There are still stark differences with 1993-94. Many industry groups with the deepest pockets remain on Obama’s side. The five House and Senate committee chairmen are working in the same direction. The voter backlash that could come from inaction is a very real possibility given the rising costs of health insurance.
But there are significant challenges as well: For Obama, one problem is that he lacks a single proposal to throw his weight behind, leaving him at the mercy of a messy legislative process jammed with competing plans. And, to close the deal with the public, Obama needs a clear policy prescription to sell, insiders say.
“The caboose is pulling the train. The message can’t pull the policy.
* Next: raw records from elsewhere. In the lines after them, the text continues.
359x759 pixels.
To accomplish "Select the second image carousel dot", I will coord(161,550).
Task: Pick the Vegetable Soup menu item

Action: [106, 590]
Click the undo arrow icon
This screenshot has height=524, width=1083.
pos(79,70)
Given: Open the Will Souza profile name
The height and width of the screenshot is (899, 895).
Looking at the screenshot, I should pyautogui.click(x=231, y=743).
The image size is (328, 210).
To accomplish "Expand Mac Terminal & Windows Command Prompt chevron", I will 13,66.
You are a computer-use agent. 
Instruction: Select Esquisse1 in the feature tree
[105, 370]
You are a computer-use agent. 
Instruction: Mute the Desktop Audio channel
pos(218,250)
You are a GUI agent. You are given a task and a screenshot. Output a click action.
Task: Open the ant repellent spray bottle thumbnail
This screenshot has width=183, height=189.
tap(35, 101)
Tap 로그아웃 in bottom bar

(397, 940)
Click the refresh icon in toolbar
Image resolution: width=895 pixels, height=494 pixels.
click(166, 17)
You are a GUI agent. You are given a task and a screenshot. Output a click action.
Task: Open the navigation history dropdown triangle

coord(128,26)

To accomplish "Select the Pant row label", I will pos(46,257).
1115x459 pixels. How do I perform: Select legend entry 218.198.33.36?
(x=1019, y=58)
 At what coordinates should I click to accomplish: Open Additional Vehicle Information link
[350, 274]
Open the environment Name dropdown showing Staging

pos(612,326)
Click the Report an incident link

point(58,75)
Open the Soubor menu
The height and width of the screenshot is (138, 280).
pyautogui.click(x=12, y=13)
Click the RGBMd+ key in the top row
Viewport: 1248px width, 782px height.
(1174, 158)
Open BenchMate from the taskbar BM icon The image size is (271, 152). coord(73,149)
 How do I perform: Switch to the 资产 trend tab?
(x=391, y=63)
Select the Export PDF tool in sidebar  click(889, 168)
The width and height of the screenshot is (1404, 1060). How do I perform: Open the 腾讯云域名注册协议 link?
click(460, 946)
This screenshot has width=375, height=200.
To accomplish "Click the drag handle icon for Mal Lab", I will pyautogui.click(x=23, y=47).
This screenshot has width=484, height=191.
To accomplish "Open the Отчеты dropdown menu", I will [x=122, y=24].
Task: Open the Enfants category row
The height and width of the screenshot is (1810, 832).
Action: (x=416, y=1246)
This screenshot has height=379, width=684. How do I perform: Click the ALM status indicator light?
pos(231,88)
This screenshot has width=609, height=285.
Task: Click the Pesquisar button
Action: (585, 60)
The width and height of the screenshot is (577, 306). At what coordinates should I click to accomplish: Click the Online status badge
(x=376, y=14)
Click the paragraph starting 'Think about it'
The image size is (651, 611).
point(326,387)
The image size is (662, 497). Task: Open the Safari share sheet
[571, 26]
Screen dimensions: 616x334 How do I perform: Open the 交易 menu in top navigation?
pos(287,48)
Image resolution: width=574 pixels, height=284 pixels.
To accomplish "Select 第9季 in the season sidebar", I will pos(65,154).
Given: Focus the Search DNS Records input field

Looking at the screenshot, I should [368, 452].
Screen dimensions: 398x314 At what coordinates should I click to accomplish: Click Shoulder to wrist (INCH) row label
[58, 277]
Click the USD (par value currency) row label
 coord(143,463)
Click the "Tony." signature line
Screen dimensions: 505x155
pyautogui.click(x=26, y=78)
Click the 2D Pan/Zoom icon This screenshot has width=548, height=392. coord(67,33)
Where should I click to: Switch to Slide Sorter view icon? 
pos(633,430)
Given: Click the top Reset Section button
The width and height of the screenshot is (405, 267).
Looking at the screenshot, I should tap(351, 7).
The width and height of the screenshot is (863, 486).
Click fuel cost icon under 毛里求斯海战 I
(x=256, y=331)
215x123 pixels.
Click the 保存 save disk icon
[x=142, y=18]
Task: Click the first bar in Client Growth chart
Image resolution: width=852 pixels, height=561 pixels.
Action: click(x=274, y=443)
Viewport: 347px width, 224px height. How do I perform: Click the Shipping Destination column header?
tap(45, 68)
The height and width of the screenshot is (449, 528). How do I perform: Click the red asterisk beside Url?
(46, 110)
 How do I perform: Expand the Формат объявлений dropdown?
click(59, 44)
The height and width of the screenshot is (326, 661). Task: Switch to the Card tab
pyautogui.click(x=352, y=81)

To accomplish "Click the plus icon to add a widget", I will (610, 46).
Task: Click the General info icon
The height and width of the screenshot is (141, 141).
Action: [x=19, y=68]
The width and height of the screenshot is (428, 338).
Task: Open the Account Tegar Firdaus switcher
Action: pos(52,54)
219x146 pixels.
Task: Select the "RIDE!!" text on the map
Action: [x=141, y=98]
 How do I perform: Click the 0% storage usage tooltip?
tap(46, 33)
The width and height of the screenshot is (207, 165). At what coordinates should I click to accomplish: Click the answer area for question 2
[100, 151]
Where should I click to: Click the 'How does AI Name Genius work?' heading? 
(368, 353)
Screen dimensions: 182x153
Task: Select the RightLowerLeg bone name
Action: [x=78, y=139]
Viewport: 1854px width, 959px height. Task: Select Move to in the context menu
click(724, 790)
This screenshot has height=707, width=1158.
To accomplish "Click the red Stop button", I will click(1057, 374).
It’s awfully hard to rally public support around policy that doesn’t exist yet,” said Mark Merritt, president of the Pharmaceutical Care Management Association. “What people have heard are the aspirations of health reform, and what they haven’t heard is what health reform is really going to look like and who’s going to pay for it.”
And going into summer recess without those answers is dangerous for reform supporters. August is shaping up to be a critical month for the effort, industry insiders said. Opponents of the House bill will continue to hammer away at it through advertising and grass-roots action, and Obama could be forced to maneuver without a cohesive policy to rally behind.
Obama’s last, best hope to weather the coming barrage is that the Senate Finance Committee releases a bipartisan bill that reduces costs, doesn’t increase the deficit and lacks middle-class tax hikes or a government-run insurance plan. In other words, Obama needs Baucus to introduce legislation that the industry won’t savage all month, said a health care lobbyist.
“There are two strikes. There’s one or two swings left in them, and that’s their home-run ball,” the lobbyist said of a potential bipartisan Finance Committee bill.
In the House, “when it’s ready” has become the new target for passing legislation, even though Democratic leaders are still pushing their members to complete work and vote on the bill before they leave town for the summer.
Clyburn told colleagues they should stay in Washington until they approve the bill, warning his fellow Democrats that they will be criticized for leaving town without its passage.